What I need is to get the percentage of people who answered the item correct, within each school, and for each item.
I was able to separate the vectors, and correct the test for each student, then I have a data frame of 0's and 1's like in the picture(each line is a student).
Then I was able to get what I want for the question 1 with:
escolas <- group_by(acertos, School_ID)
percentual <- summarize(escolas, count = n(), P1 = (sum(Q1)/count)*100)

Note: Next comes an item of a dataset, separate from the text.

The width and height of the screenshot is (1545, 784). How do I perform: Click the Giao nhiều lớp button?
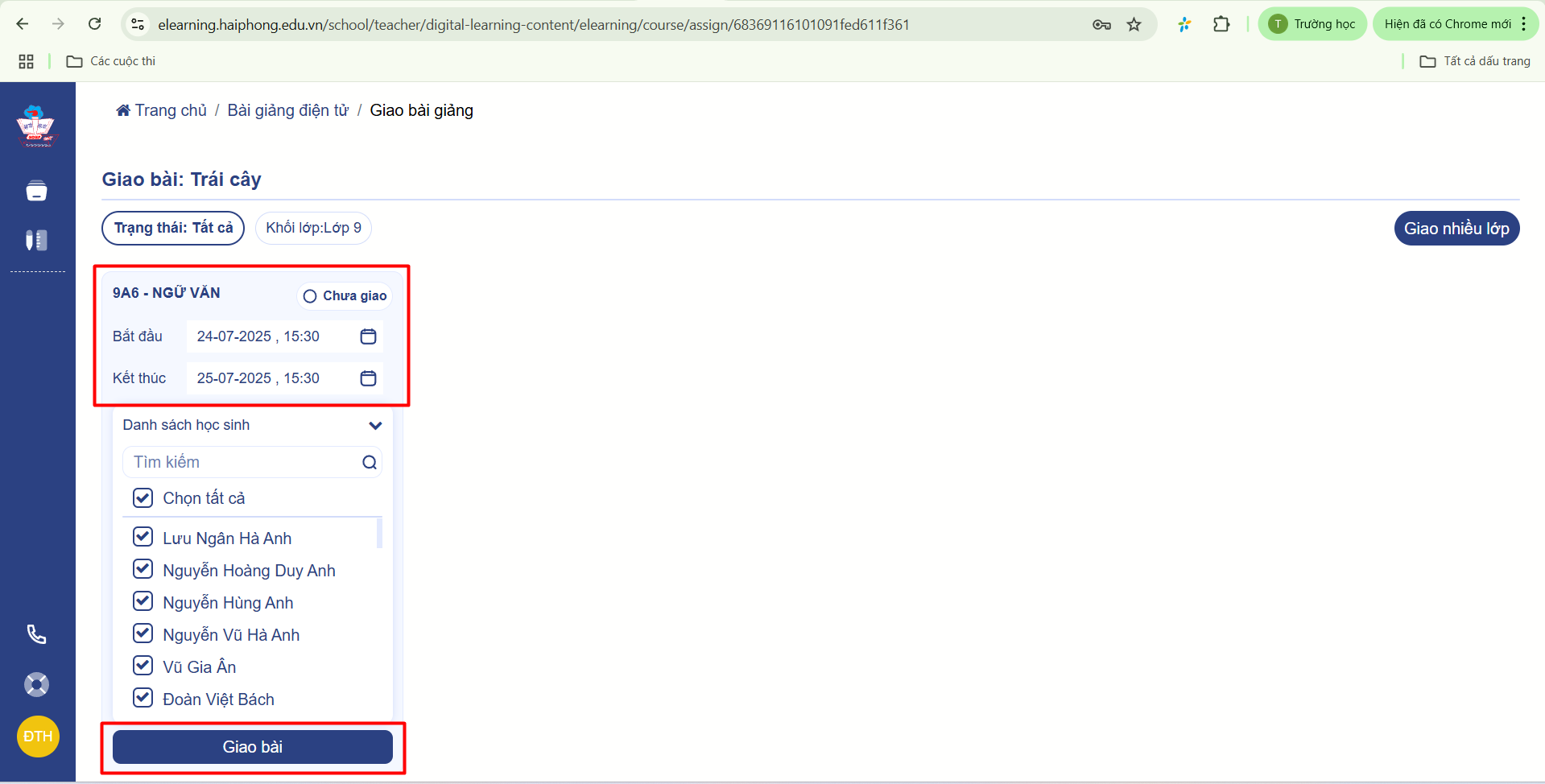point(1456,229)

I could type 45 of those lines, changing the question reference, but I am pretty sure there's another way to do that but I could not figure this out.

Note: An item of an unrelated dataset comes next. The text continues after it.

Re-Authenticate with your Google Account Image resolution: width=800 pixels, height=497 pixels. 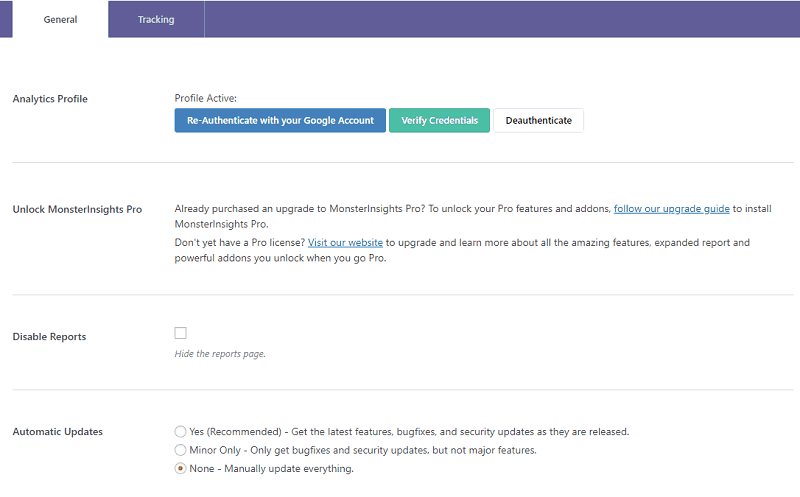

Reproducible example, 20 students, 4 schools, and 5 items:
Student_ID = c(1:20)
School_ID = c(rep(1,5),rep(2,5), rep(3,5), rep(4,5))
Q1 = 1*(runif(20) < 0.5)
Q2 = 1*(runif(20) < 0.5)
Q3 = 1*(runif(20) < 0.5)
Q4 = 1*(runif(20) < 0.5)
Q5 = 1*(runif(20) < 0.5)
data <- tibble(Student_ID, School_ID, Q1, Q2, Q3, Q4, Q5)
data
Student_ID School_ID Q1 Q2 Q3 Q4 Q5
1 1 0 1 1 0 1
2 1 0 0 1 1 0
3 1 0 1 0 0 0
4 1 0 0 0 0 1
5 1 0 1 1 1 1
6 2 0 0 1 0 1
7 2 0 0 1 1 1
8 2 1 1 1 0 0
9 2 0 0 1 0 0
10 2 1 1 1 1 1
What I wish is something like this
School_ID Q1 Q2 Q3 Q4 Q5
1 70% 50% 30% 20% 40%
2 60% 40% 20% 10% 30%
Meaning:
Considering all students from school 1(and only them),70% got Q1 right.
Considering all students from school 2(and only them), 30% got Q5 right, and so on. For all schools and all items.
I hope this can make it easier for your to try and have a better understanding of the challenge.